In this article Steve Smith looks at why You Build It Ops Run It At Scale struggles so badly, and how You Build It You Run It At Scale can be designed to balance operability incentives with support costs
This is part 8 of the Build Operability In series
You Build It Ops Run It At Scale
An IT As A Cost Centre organisation beholden to Plan-Build-Run will have a Delivery group responsible for building applications, and an Operations group responsible for deploying applications and production support. When there are 10+ Delivery teams and applications, this can be referred to as You Build It Ops Run It At Scale. For example, imagine a single technology value stream used by 10 delivery teams, and each team builds a separate customer-facing application.
You Build It Ops Run It At Scale roles and responsibilities are no different from You Build It Ops Run It. L1 and L2 Operations teams will be paid standby and callout costs out of Operational Expenditure (OpEx), and L3 Delivery team members on best endeavours are not paid. The key difference at scale is Operations workload. In particular, Application Operations will have to manage deployments and L2 incident response for 10+ applications. It will be extremely difficult for Application Operations to keep track of when a deployment is required, which alert corresponds to which application, and which Delivery team can help with a particular application.
You Build It Ops Run It At Scale magnifies the problems with You Build Ops Run It, with a negative impact on both Continuous Delivery and operability:
- Long time to restore – support ticket handoffs between Ops Bridge, Application Operations, and multiple Delivery teams will delay availability restoration on failure
- No focus on customer outcomes – applications will be built as outputs only, with little time for product hypotheses
- Fragile architecture – failure scenarios will not be designed into user journeys and applications, increasing failure blast radius
- Inadequate telemetry – dashboards and alerts from Applications Operations will only be able to show low-level operational metrics
- Traffic ignorance – applications will be built with little knowledge of how traffic flows through different dependencies
- Restricted collaboration – incident response between Application Operations and multiple Delivery teams will be hampered by different ways of working
- Trapped learnings – knowledge acquired by Application Operations in post-incident reviews will not easily reach Delivery teams
- Unfair on-call expectations – Delivery team members will be expected to do unpaid on-call out of hours
These problems will make it less likely that application availability targets can consistently be met, and will increase Time To Restore (TTR) on availability loss. Production incidents will be more frequent, and revenue impact will potentially be much greater. This is a direct result of the lack of operability incentives. Application Operations cannot build operability into 10+ applications they do not own. Delivery teams will have little reason to do so when they have little to no responsibility for incident response.

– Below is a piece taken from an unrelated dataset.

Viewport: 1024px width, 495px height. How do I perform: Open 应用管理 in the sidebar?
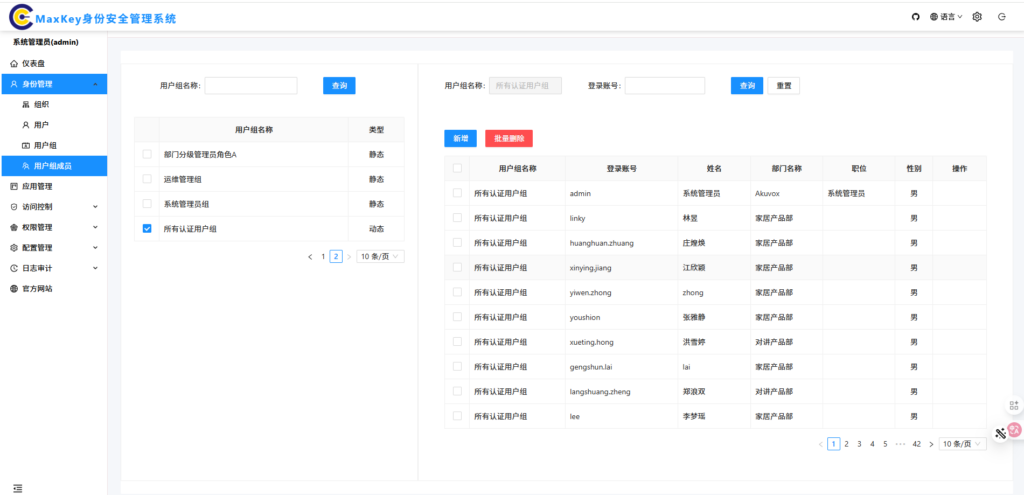pos(37,186)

A Theory Of Constraints lens on Continuous Delivery shows that reducing rework and queue times is key to deployment throughput. With 10+ Delivery teams and applications the Application Operations workload will become intolerable, and team member burnout will be a real possibility. Queue time for deployments will mount up, and the countermeasure to release candidates blocking on Application Operations will be time-consuming management escalations. If product demand calls for more than weekly deployments, the rework and delays incurred in Application Operations will result in long-term Discontinuous Delivery.
You Build It You Run It At Scale
You Build It You Run It At Scale means 10+ Delivery teams are responsible for their own deployments and production support. It is the You Build It You Run It approach, applied to multiple teams and multiple applications.
There is an L1 Service Desk team to handle customer requests. Each Delivery team is on L1 support for their applications, and creates their own monitoring dashboard and alerts. There should be a consistent toolchain for anomaly detection and alert notifications for all Delivery teams, that can incorporate those dashboards and alerts.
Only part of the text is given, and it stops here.